> [Entries supplied]:

________________________

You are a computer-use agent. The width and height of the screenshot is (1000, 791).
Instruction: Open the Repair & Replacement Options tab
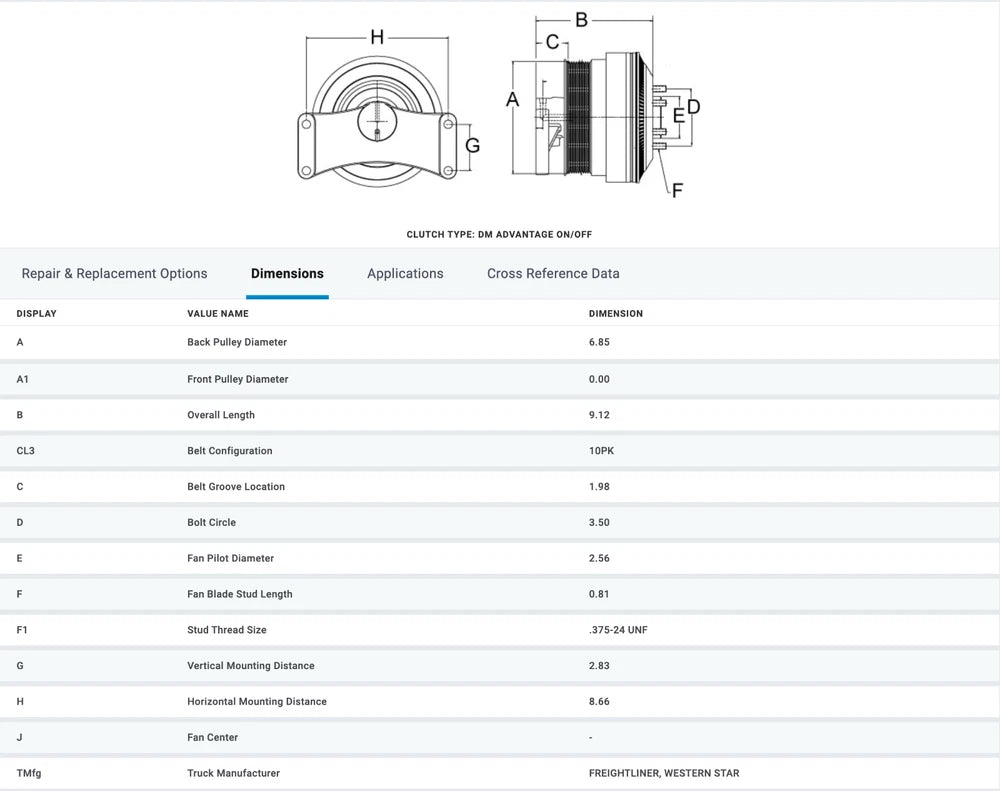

________________________

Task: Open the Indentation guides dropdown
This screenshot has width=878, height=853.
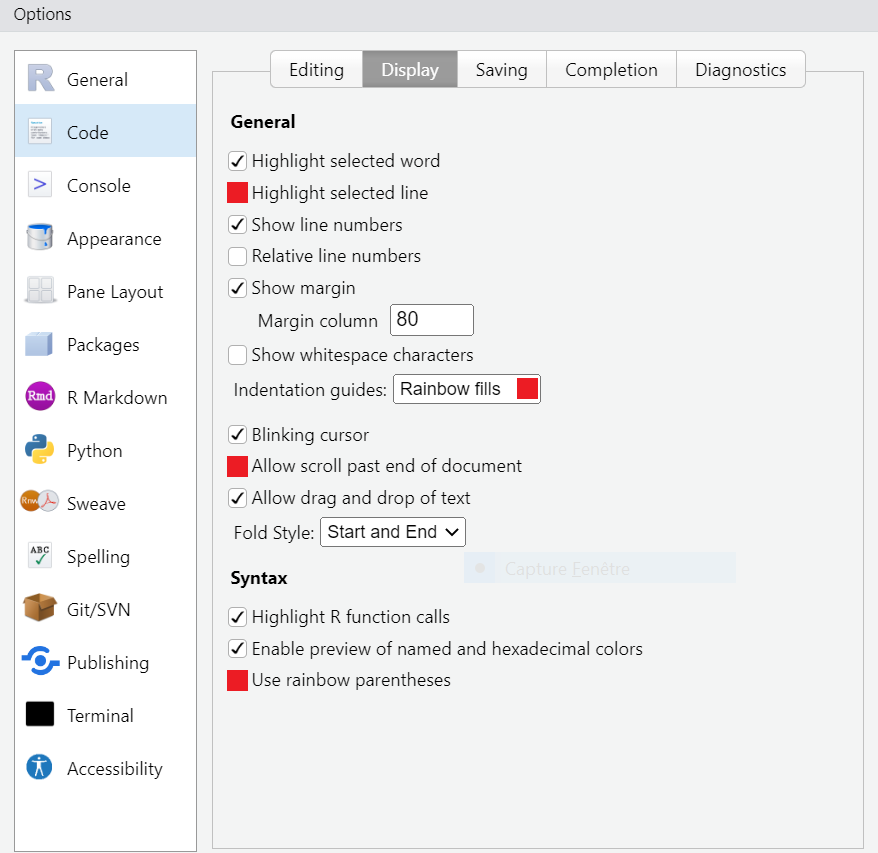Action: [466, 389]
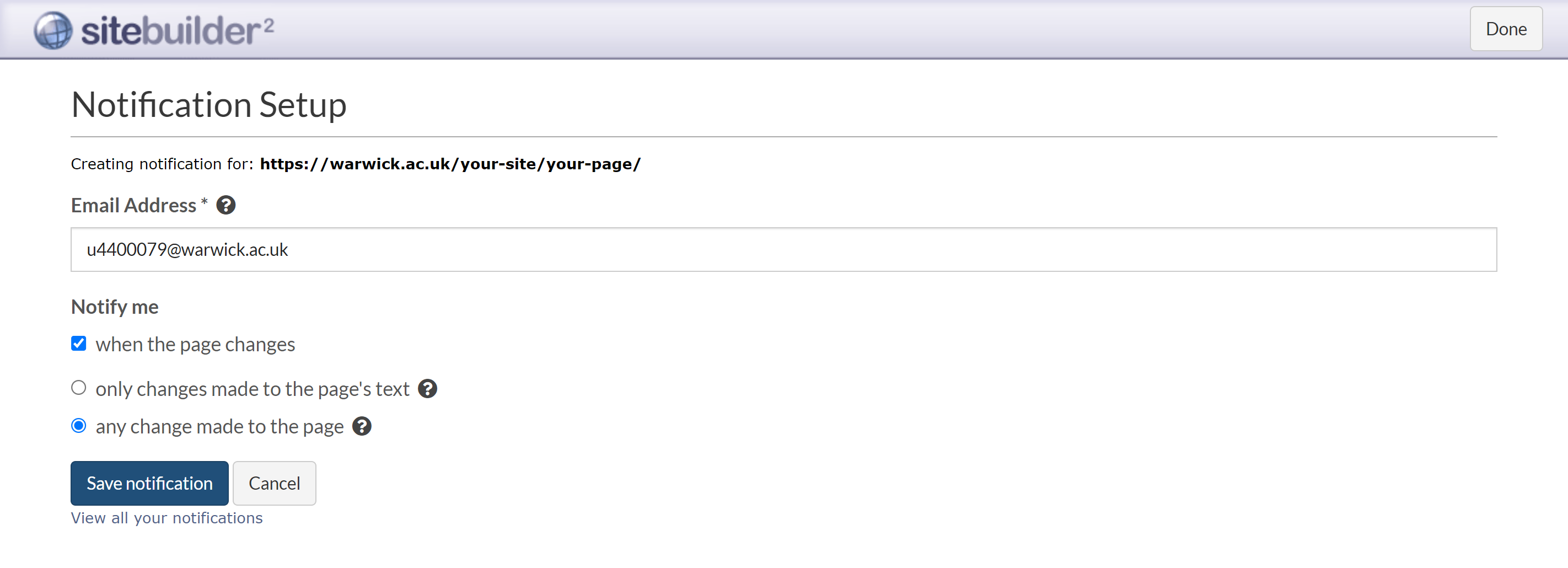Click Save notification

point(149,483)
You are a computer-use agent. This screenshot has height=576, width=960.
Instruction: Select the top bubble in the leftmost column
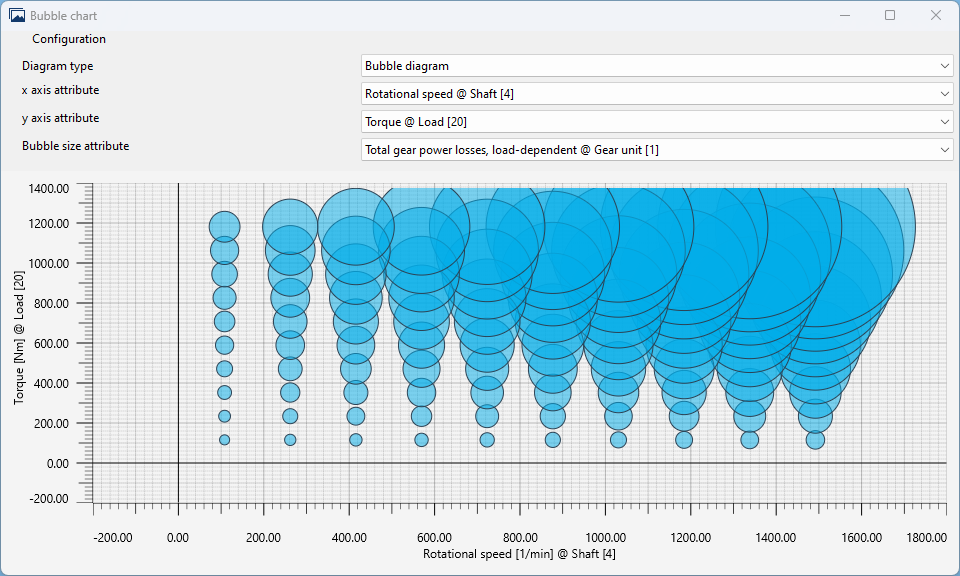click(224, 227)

________________________

> [Problem to solve]: Update the rows that begin at the line containing "You are a computer-use agent. The" and end at the line containing "Instruction: Open the" by replacing "Repair & Replacement Options" with "Repair Options", keeping everything else the same. Give back only those lines.

> [Correct response]:
You are a computer-use agent. The width and height of the screenshot is (1000, 791).
Instruction: Open the Repair Options tab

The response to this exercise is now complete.